Problem description —
Without pictures, repeat the lines of the entries from the one containing "The width and" through the last, both ends included, and nothing else.
**** Data under study ****
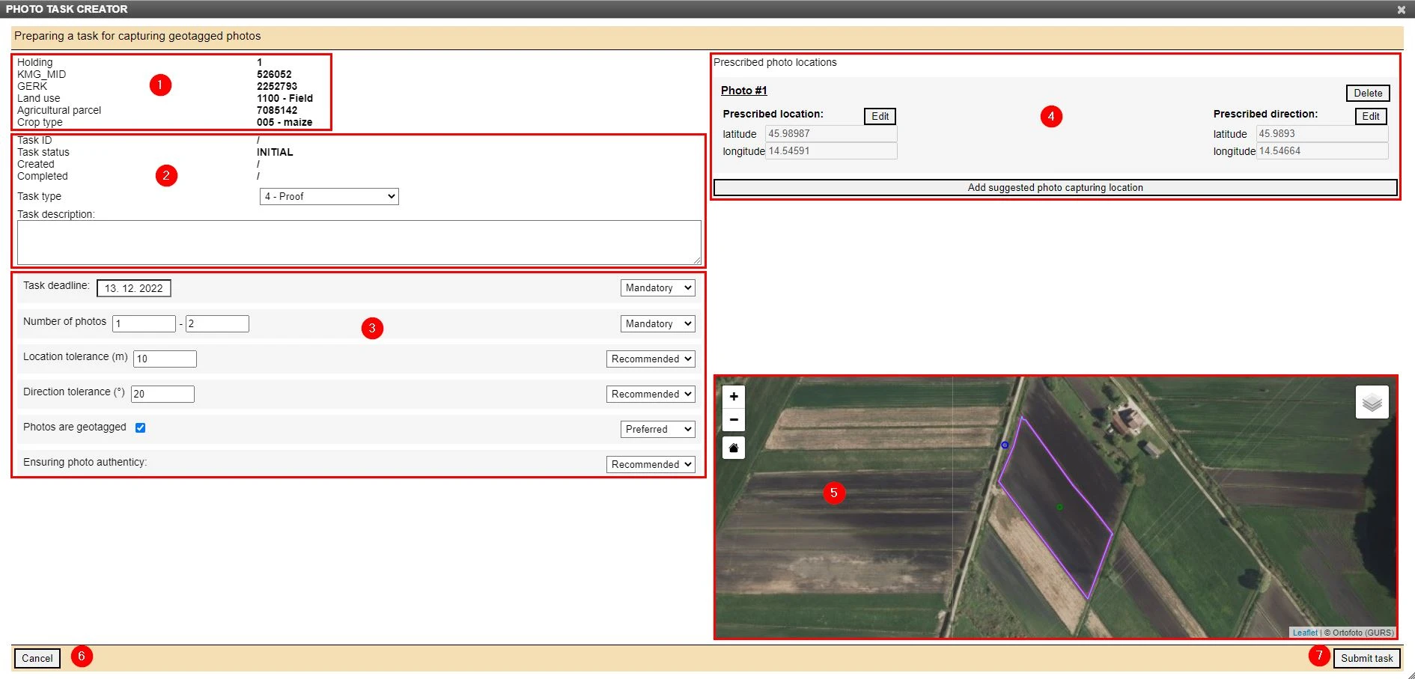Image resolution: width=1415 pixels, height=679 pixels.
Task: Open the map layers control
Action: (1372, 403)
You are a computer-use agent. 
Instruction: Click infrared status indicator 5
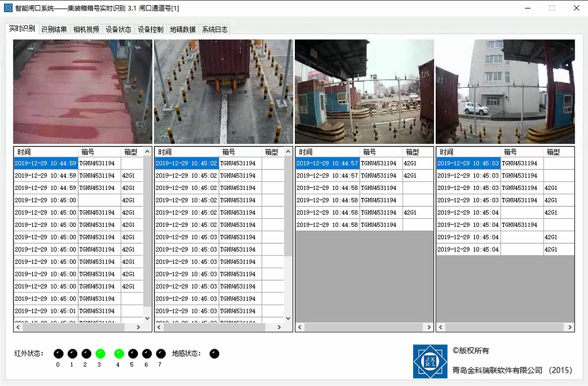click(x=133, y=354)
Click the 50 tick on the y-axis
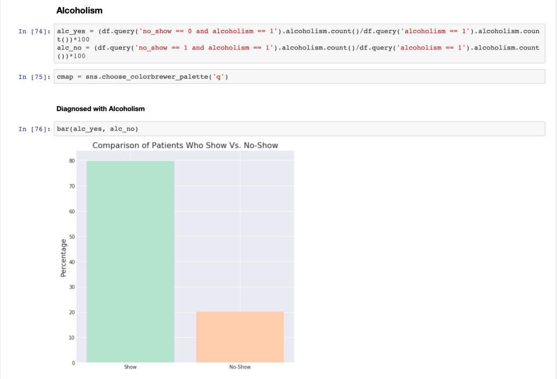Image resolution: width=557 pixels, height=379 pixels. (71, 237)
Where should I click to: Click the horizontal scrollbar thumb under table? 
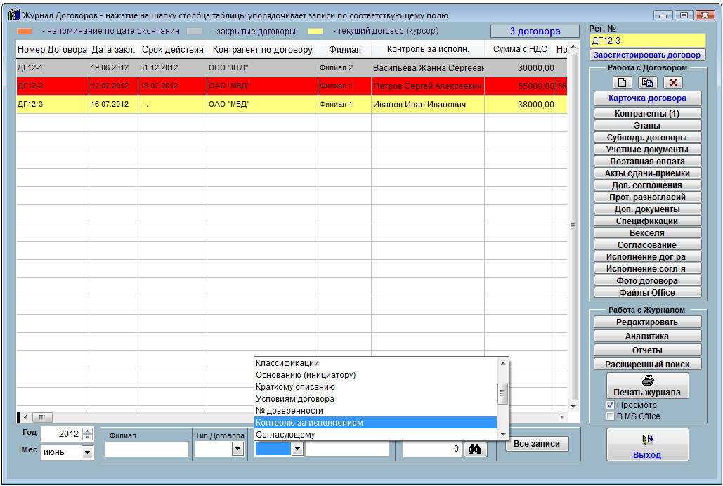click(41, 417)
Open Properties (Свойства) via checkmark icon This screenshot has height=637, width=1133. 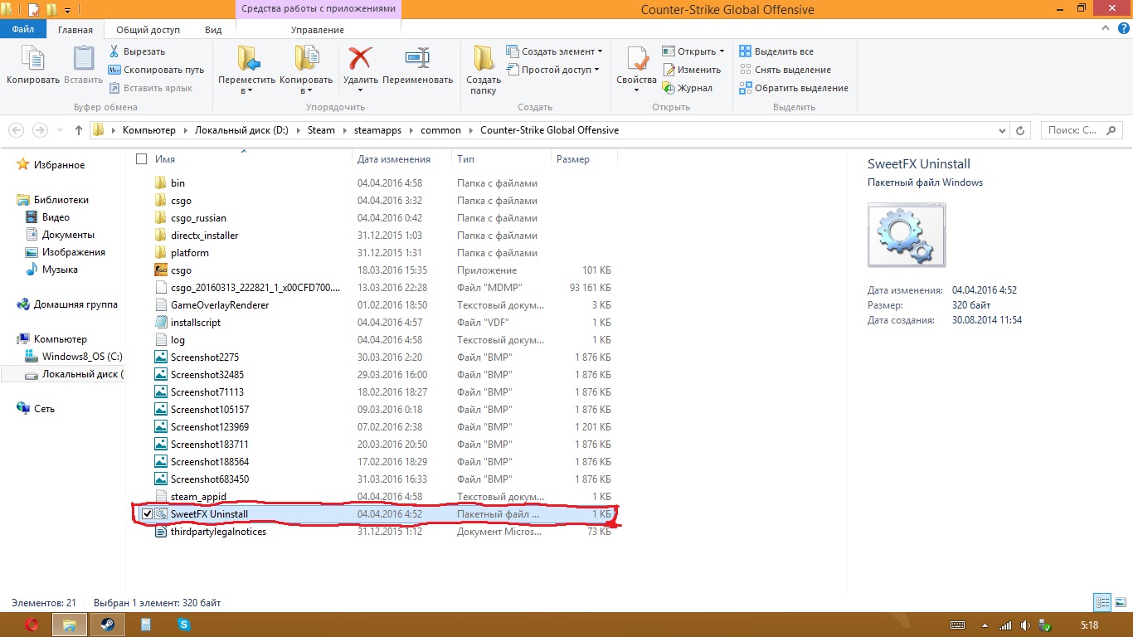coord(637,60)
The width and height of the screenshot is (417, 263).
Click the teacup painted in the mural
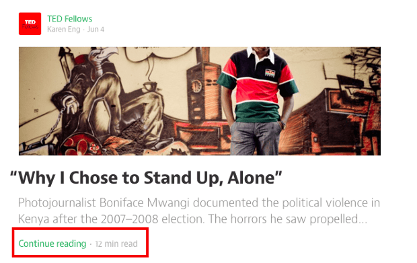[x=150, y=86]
****
Output of the task —
The width and height of the screenshot is (417, 263).
Click the teacup painted in the mural
[x=150, y=86]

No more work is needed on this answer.